Woodling: Penalties not best indicator of success

Yellow flags dropping on a football field are like rain drops falling on your head: You never know how many will fall.

Not that it matters.

Raindrops don’t predict rain-gauge totals and penalties are not an accurate predictor of outcomes.

In public, Kansas University coach Mark Mangino has been moaning most of the season about too many flags. But the reality is that penalties don’t mean squat if you’re winning. All in all, they’re an inexact barometer.

Mangino, for instance, was assistant head coach of the Kansas State football team in 1998. That was the year the Wildcats won all 11 regular season games, then dropped a double overtime decision to Texas A&M in the Big 12 Conference championship game and a 37-34 heartbreaker to Purdue in the Alamo Bowl.

That ’98 K-State club also was the most penalized team in Big 12 history. Those ‘Cats were flagged 118 times in 13 games.

Did penalties hurt K-State that season? Only when they lost. K-State was guilty of 14 infractions that cost 125 yards in the Alamo Bowl, and the ‘Cats were saddled with 13 whistles worth 110 yards in the A&M defeat. That’s an unsightly 27 penalties in two games, yet the ‘Cats also were flagged 91 times in their 11 regular-season victories.

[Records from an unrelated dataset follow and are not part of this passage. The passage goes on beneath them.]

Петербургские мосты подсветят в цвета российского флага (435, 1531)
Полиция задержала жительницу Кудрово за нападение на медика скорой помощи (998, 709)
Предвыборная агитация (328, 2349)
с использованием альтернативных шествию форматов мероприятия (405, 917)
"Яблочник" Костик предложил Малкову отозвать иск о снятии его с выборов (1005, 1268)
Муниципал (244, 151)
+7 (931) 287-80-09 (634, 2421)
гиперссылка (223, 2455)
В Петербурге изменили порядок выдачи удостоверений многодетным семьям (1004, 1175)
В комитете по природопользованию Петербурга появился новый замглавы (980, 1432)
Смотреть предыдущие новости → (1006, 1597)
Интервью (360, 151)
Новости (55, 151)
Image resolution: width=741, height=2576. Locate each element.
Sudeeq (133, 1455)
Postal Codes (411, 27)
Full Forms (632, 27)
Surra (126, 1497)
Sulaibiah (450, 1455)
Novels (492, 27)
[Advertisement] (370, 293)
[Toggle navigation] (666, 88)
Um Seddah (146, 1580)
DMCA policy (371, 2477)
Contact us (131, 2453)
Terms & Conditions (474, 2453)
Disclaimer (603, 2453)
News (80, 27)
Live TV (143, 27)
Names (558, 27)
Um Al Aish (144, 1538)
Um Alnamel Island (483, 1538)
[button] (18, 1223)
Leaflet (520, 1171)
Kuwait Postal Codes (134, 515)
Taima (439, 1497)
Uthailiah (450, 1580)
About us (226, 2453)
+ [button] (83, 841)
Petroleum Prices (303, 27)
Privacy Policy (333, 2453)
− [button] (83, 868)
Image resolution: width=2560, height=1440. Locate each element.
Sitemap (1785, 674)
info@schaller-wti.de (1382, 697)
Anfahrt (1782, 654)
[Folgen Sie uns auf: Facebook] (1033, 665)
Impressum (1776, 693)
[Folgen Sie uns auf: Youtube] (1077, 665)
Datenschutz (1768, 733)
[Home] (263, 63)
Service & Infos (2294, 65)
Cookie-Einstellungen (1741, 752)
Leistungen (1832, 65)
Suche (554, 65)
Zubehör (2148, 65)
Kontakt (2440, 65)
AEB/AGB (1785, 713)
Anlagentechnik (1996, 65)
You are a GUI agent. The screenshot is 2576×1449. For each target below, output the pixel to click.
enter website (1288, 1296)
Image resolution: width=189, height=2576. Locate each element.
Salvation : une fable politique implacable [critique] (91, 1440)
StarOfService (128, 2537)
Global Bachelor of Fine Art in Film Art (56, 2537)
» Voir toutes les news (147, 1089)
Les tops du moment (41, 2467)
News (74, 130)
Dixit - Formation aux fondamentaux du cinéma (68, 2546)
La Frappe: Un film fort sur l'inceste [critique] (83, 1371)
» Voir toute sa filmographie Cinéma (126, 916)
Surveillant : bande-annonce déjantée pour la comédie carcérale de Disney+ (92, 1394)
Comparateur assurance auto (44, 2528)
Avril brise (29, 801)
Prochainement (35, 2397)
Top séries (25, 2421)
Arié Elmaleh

Saturday in Norman, Okla., a dozen of the flags that flew were directed at Kansas and cost the Jayhawks 109 yards. How much of an effect did they have on Oklahoma’s 41-10 win? Not that much, really … not when you consider that three weeks earlier KU had knocked off Kansas State, 31-28, with virtually the same penalty numbers (13 for 109 yards).

And how about last month’s Kansas-Texas Tech game? The Red Raiders won, 31-30, overcoming an eye-popping 14 whistles that cost them 114 yards.

Still, when you lose as many close games as Kansas has — three defeats by a total of 10 points — negatives are magnified, so the 2004 Jayhawks indeed have been guilty of too many rules infractions.

At the current pace — KU is averaging about 101/2 flags a game — the Jayhawks will fall only two penalties shy of K-State’s league record, and that doesn’t count KU’s flagging — no pun intended — hopes of earning a bowl berth. The ’98 Wildcats had 118 penalties in 13 games while Kansas projects to 116 in just 11 games.

Oh, and if you’re wondering, Kansas already is just 12 flags away from surpassing the entire total of infractions compiled by last year’s Tangerine Bowl team.

Is there one particular area where the Jayhawks have been most penalty-prone? Not really. As coaches like to say, it’s been a team effort. Three of the 12 penalties at Oklahoma were for delay of game. That’s three too many, of course. The offense also had an illegal procedure call and a holding penalty (on wide receiver Mark Simmons).

Only three of the penalties went against the defense — two for pass interference and one for an inadvertent face mask. That’s not a relatively high number, but the three whistled against the special teams were way above par.

Twice Kansas was whistled for illegal blocks in the back on punt returns. The other whistle involving special teams was against Kenneth Thompson for interfering with an OU player’s opportunity to make a fair catch, a call that led directly to the 12th flag of the day — a 15-yard unsportsmanlike conduct toot against Mangino, who was standing on the sideline right in front of the punt reception and apparently reacted in an ungracious way to side judge Freeman Johns’ evaluation of the developed scenario.

When push comes to shove, the ultimate piece of evidence that proves penalties are deceptive occurred Oct. 9, 1999, when Kansas State established a Big 12 single-game record by being docked a stunning 18 times for an astonishing 162 yards in a game against Kansas.

Final score: Kansas State 50, Kansas 9.